In this interrelation of incidents, successive or simultaneous, history has a continuity in which consists its utility as a teaching power, resting upon experience. To detect these relations in their consecutiveness, and so to digest the mass of materials as to evolve in one’s own mind the grouping, the presentation, which shall stamp the meaning of a period upon the minds of readers, with all the simple dignity of truth and harmony, answers to the antecedent conception by the architect of the building, into which be will put his stones and mortar. Facts, however exhaustive and laboriously acquired, are but the bricks and mortar of the historian; fundamental, indispensable, and most highly respectable, but in their raw state they are the unutilized possession of the one, or at most of the few. It is not till they have undergone the mental processes of the artist, by the due selection and grouping of the materials at his disposal, that there is evolved a picture comprehensible by the mass of men. Then only are they in any adequate sense communicated, made part of the general stock. Work thus done may be justly called a creation; for while the several facts are irreversibly independent of the master’s fabrication or manipulation, the whole truth, to which they unitedly correspond, is an arduous conception. To attain to it, and to realize it in words, requires an effort of analysis, of insight, and of imagination. There is required also a gift of expression, as often baffled as is the attempt of the painter to convey to others his conception of an historic scene, which, indeed, he may find difficulty in clearly realizing to his own mental vision. This process, however, does not create history it realizes it, brings out what is in it.

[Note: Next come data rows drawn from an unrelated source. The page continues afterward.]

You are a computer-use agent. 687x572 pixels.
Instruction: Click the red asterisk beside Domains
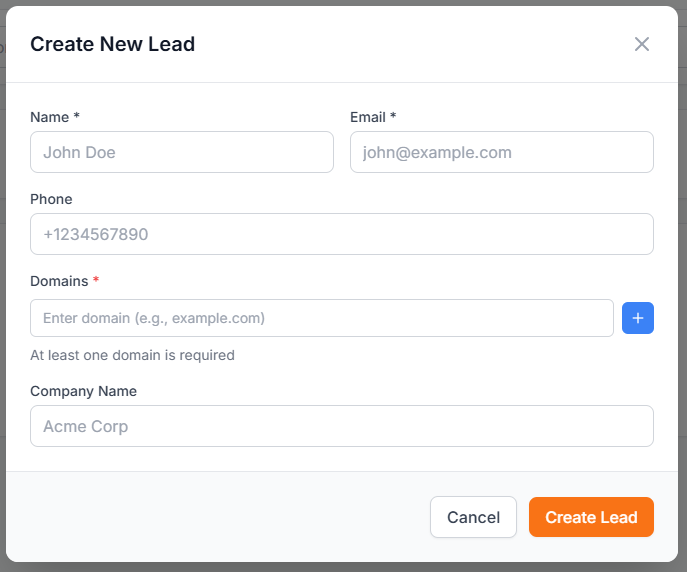96,281
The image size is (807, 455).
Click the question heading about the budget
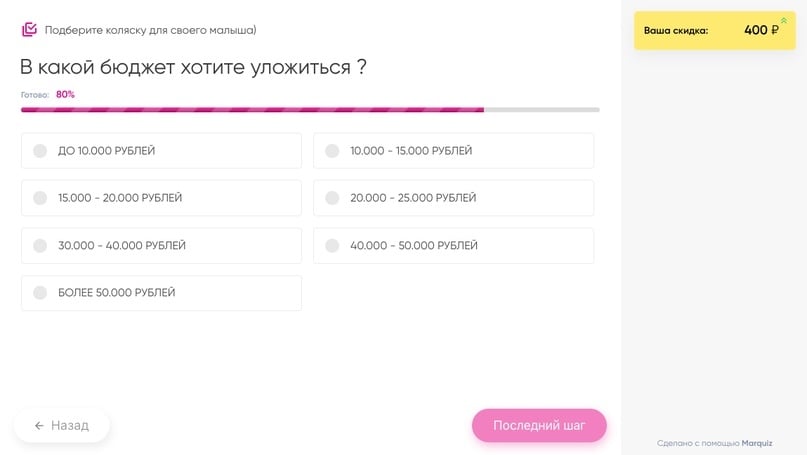193,67
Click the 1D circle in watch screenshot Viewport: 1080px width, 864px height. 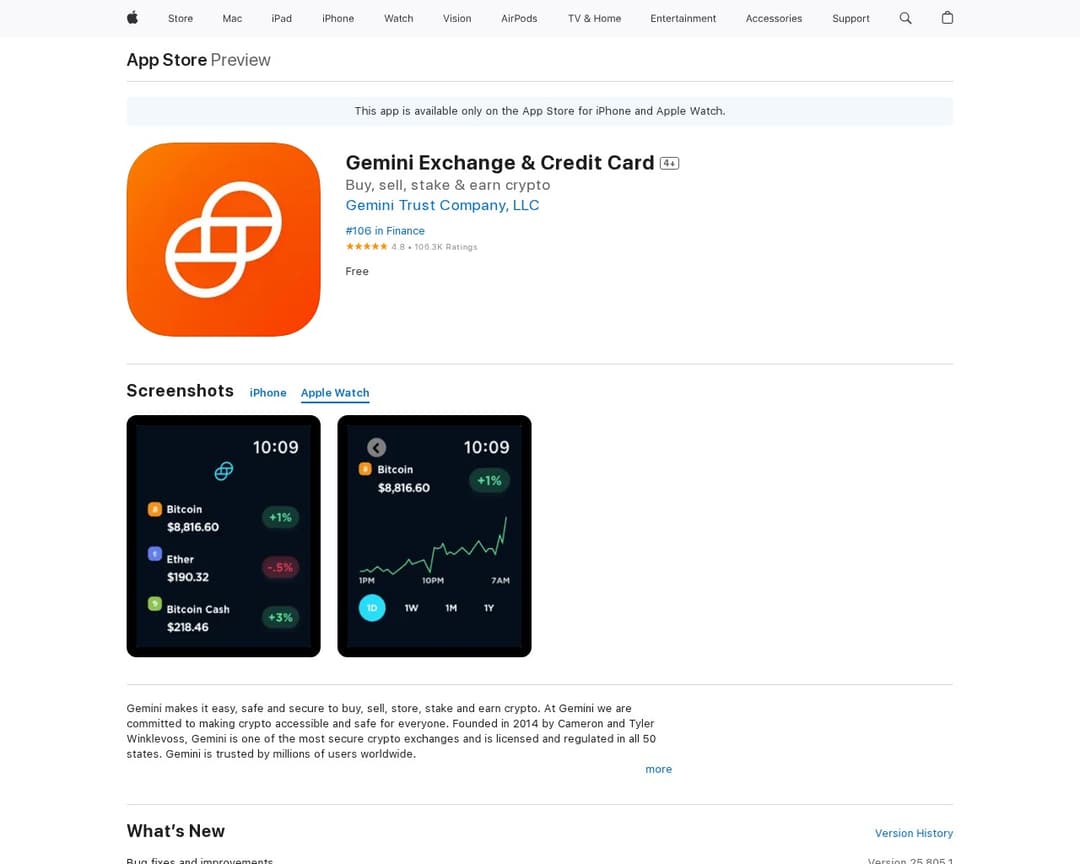point(372,608)
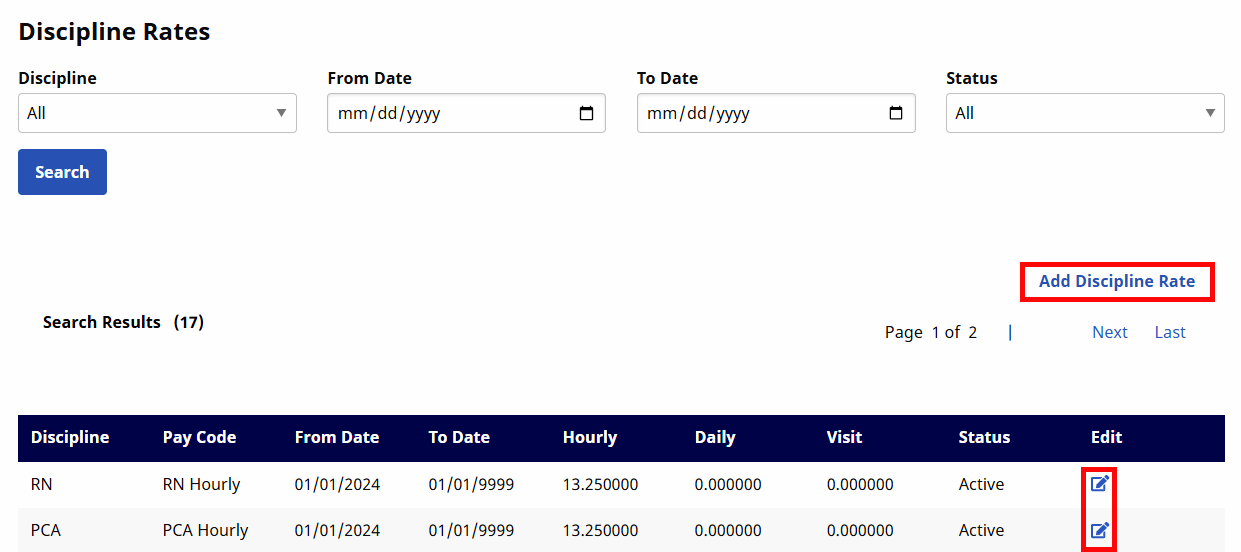The image size is (1241, 552).
Task: Select the PCA Hourly pay code cell
Action: tap(205, 530)
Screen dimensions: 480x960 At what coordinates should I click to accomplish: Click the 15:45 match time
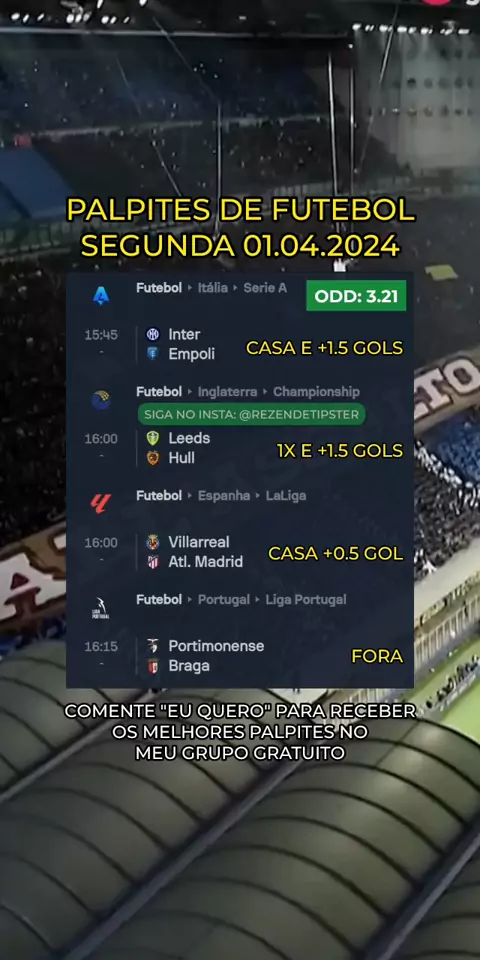[x=101, y=335]
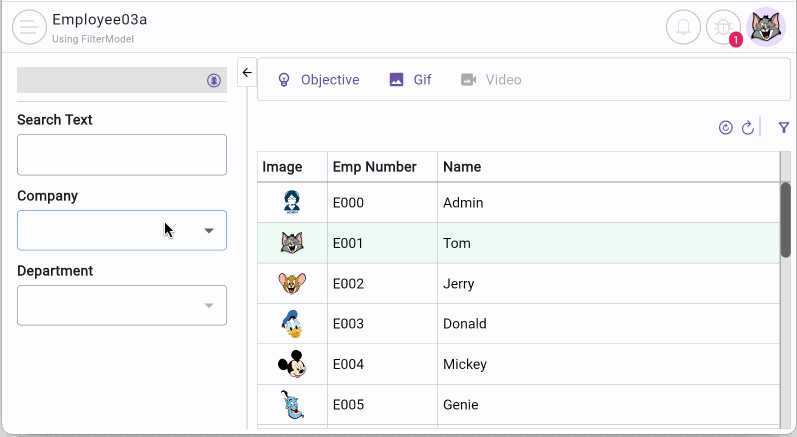Click the pin icon in filter panel header

click(213, 80)
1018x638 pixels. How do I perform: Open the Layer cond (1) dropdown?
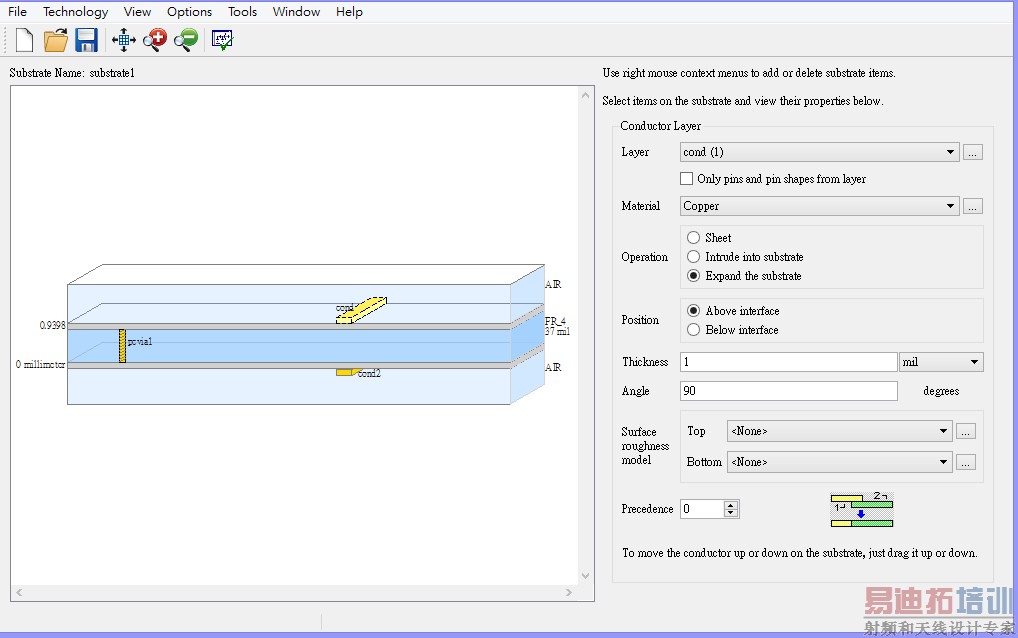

Of such artistic presentation it is of course a commonplace to say that essential unity is the primary requirement. It must be remembered, however that such unity is not that of the simple, solitary, unrelated unit. It is organic. Like the human body, it finds its oneness in the due relation and proportion of many members. Unity is not the exclusion of all save one. The very composition of the word—unity—implies multiplicity; but a multiplicity in which all the many that enter into it are subordinated to the one dominant thought or purpose of the designer, whose skill it is to make each and all enhance the dignity and harmony of the central idea. So in history, unity of treatment consists not in exclusion of interest in all save one feature of an epoch, however greatly predominant, but in the due presentation of all; satisfied that, the more exactly the relations and proportions of each are observed, the more emphatic and lasting will be the impression produced by the one which is supreme. For instance, as it is now trite to observe, in the Iliad, amid all the abundance of action, the singleness, the unity, of the poet’s conception and purpose causes the mighty deeds of the several heroes, Greek or Trojan, to converge ever upon and to exalt the supreme glory of Achilles. It would have been quite possible, to most men only too easy, to narrate the same incidents and to leave upon the mind nothing more than a vague general impression of a peculiar state of society, in which certain rather interesting events and remarkable characters had passed under observation—Froissart, in short.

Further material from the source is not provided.